**PROBLEM DESCRIPTION**
Give the data again exactly as it appears.

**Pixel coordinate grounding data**
-- -- --

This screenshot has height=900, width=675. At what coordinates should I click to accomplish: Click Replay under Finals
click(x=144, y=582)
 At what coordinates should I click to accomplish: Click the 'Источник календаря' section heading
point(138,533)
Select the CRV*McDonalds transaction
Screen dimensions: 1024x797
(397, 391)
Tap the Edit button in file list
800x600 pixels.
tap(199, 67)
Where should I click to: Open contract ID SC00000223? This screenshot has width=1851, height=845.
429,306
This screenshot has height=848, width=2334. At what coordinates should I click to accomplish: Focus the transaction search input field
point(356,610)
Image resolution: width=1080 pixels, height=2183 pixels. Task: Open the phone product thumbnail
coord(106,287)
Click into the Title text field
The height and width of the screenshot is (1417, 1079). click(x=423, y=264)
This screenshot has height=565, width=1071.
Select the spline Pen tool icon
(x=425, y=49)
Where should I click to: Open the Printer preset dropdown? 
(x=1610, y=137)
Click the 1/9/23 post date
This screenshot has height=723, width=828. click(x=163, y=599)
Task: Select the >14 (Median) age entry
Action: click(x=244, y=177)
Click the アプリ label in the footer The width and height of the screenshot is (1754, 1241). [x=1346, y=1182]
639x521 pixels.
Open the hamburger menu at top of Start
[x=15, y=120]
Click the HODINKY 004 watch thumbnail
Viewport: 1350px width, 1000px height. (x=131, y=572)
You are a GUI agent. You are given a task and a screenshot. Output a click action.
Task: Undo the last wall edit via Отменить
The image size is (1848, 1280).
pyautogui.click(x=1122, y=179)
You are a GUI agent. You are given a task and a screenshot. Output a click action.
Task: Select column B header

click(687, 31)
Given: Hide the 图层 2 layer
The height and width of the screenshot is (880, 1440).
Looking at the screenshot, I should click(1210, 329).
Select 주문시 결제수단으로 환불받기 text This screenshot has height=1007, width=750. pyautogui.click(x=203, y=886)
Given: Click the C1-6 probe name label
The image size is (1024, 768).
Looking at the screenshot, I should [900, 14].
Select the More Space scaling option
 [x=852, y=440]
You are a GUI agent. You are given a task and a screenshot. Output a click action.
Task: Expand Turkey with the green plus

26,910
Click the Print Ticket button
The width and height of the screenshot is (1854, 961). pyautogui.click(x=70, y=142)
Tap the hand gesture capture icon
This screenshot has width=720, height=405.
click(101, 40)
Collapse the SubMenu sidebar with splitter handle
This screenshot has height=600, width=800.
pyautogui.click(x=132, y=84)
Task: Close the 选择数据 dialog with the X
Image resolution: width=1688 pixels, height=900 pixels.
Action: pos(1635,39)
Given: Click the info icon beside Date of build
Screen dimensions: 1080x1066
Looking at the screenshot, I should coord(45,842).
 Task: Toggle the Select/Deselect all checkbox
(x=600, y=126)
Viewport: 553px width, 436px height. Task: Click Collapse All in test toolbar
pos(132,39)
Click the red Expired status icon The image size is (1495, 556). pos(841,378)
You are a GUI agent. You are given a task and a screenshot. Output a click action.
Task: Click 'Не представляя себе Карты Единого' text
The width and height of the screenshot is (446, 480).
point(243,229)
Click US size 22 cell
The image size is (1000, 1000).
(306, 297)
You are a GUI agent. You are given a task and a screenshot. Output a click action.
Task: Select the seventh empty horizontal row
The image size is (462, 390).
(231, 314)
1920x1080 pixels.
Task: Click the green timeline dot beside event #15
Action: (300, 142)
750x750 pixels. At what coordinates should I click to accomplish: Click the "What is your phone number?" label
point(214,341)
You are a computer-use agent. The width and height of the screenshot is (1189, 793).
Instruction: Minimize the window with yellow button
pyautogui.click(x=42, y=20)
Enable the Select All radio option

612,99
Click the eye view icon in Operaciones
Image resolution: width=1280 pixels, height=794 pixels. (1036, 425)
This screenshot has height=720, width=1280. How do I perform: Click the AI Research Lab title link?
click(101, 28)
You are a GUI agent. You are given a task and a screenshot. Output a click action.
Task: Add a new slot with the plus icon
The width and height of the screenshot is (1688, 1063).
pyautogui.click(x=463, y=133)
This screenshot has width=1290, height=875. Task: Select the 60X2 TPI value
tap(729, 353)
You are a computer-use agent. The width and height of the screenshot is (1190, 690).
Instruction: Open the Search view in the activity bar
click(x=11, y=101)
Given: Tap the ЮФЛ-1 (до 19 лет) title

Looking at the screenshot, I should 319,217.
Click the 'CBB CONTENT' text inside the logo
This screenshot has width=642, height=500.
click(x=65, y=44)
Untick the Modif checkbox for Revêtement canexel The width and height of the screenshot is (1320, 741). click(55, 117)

-- -- --

**SOLUTION BELOW**
This screenshot has height=900, width=675. At what coordinates should I click to accomplish: Click Replay under Finals
click(x=144, y=582)
 At what coordinates should I click to accomplish: Click the 'Источник календаря' section heading
point(138,533)
Select the CRV*McDonalds transaction
Screen dimensions: 1024x797
(397, 391)
Tap the Edit button in file list
800x600 pixels.
tap(199, 67)
Where should I click to: Open contract ID SC00000223? This screenshot has width=1851, height=845.
429,306
This screenshot has height=848, width=2334. At what coordinates should I click to accomplish: Focus the transaction search input field
point(356,610)
Image resolution: width=1080 pixels, height=2183 pixels. Task: Open the phone product thumbnail
coord(106,287)
Click into the Title text field
The height and width of the screenshot is (1417, 1079). click(x=423, y=264)
This screenshot has height=565, width=1071.
Select the spline Pen tool icon
(x=425, y=49)
Where should I click to: Open the Printer preset dropdown? 
(x=1610, y=137)
Click the 1/9/23 post date
This screenshot has height=723, width=828. click(x=163, y=599)
Task: Select the >14 (Median) age entry
Action: click(x=244, y=177)
Click the アプリ label in the footer The width and height of the screenshot is (1754, 1241). [x=1346, y=1182]
639x521 pixels.
Open the hamburger menu at top of Start
[x=15, y=120]
Click the HODINKY 004 watch thumbnail
Viewport: 1350px width, 1000px height. (x=131, y=572)
You are a GUI agent. You are given a task and a screenshot. Output a click action.
Task: Undo the last wall edit via Отменить
The image size is (1848, 1280).
pyautogui.click(x=1122, y=179)
You are a GUI agent. You are given a task and a screenshot. Output a click action.
Task: Select column B header

click(687, 31)
Given: Hide the 图层 2 layer
The height and width of the screenshot is (880, 1440).
Looking at the screenshot, I should click(1210, 329).
Select 주문시 결제수단으로 환불받기 text This screenshot has height=1007, width=750. pyautogui.click(x=203, y=886)
Given: Click the C1-6 probe name label
The image size is (1024, 768).
Looking at the screenshot, I should [900, 14].
Select the More Space scaling option
 [x=852, y=440]
You are a GUI agent. You are given a task and a screenshot. Output a click action.
Task: Expand Turkey with the green plus

26,910
Click the Print Ticket button
The width and height of the screenshot is (1854, 961). pyautogui.click(x=70, y=142)
Tap the hand gesture capture icon
This screenshot has width=720, height=405.
click(101, 40)
Collapse the SubMenu sidebar with splitter handle
This screenshot has height=600, width=800.
pyautogui.click(x=132, y=84)
Task: Close the 选择数据 dialog with the X
Image resolution: width=1688 pixels, height=900 pixels.
Action: pos(1635,39)
Given: Click the info icon beside Date of build
Screen dimensions: 1080x1066
Looking at the screenshot, I should coord(45,842).
 Task: Toggle the Select/Deselect all checkbox
(x=600, y=126)
Viewport: 553px width, 436px height. Task: Click Collapse All in test toolbar
pos(132,39)
Click the red Expired status icon The image size is (1495, 556). pos(841,378)
You are a GUI agent. You are given a task and a screenshot. Output a click action.
Task: Click 'Не представляя себе Карты Единого' text
The width and height of the screenshot is (446, 480).
point(243,229)
Click US size 22 cell
The image size is (1000, 1000).
(306, 297)
You are a GUI agent. You are given a task and a screenshot. Output a click action.
Task: Select the seventh empty horizontal row
The image size is (462, 390).
(231, 314)
1920x1080 pixels.
Task: Click the green timeline dot beside event #15
Action: (300, 142)
750x750 pixels. At what coordinates should I click to accomplish: Click the "What is your phone number?" label
point(214,341)
You are a computer-use agent. The width and height of the screenshot is (1189, 793).
Instruction: Minimize the window with yellow button
pyautogui.click(x=42, y=20)
Enable the Select All radio option

612,99
Click the eye view icon in Operaciones
Image resolution: width=1280 pixels, height=794 pixels. (1036, 425)
This screenshot has height=720, width=1280. How do I perform: Click the AI Research Lab title link?
click(101, 28)
You are a GUI agent. You are given a task and a screenshot. Output a click action.
Task: Add a new slot with the plus icon
The width and height of the screenshot is (1688, 1063).
pyautogui.click(x=463, y=133)
This screenshot has width=1290, height=875. Task: Select the 60X2 TPI value
tap(729, 353)
You are a computer-use agent. The width and height of the screenshot is (1190, 690).
Instruction: Open the Search view in the activity bar
click(x=11, y=101)
Given: Tap the ЮФЛ-1 (до 19 лет) title

Looking at the screenshot, I should 319,217.
Click the 'CBB CONTENT' text inside the logo
This screenshot has width=642, height=500.
click(x=65, y=44)
Untick the Modif checkbox for Revêtement canexel The width and height of the screenshot is (1320, 741). click(55, 117)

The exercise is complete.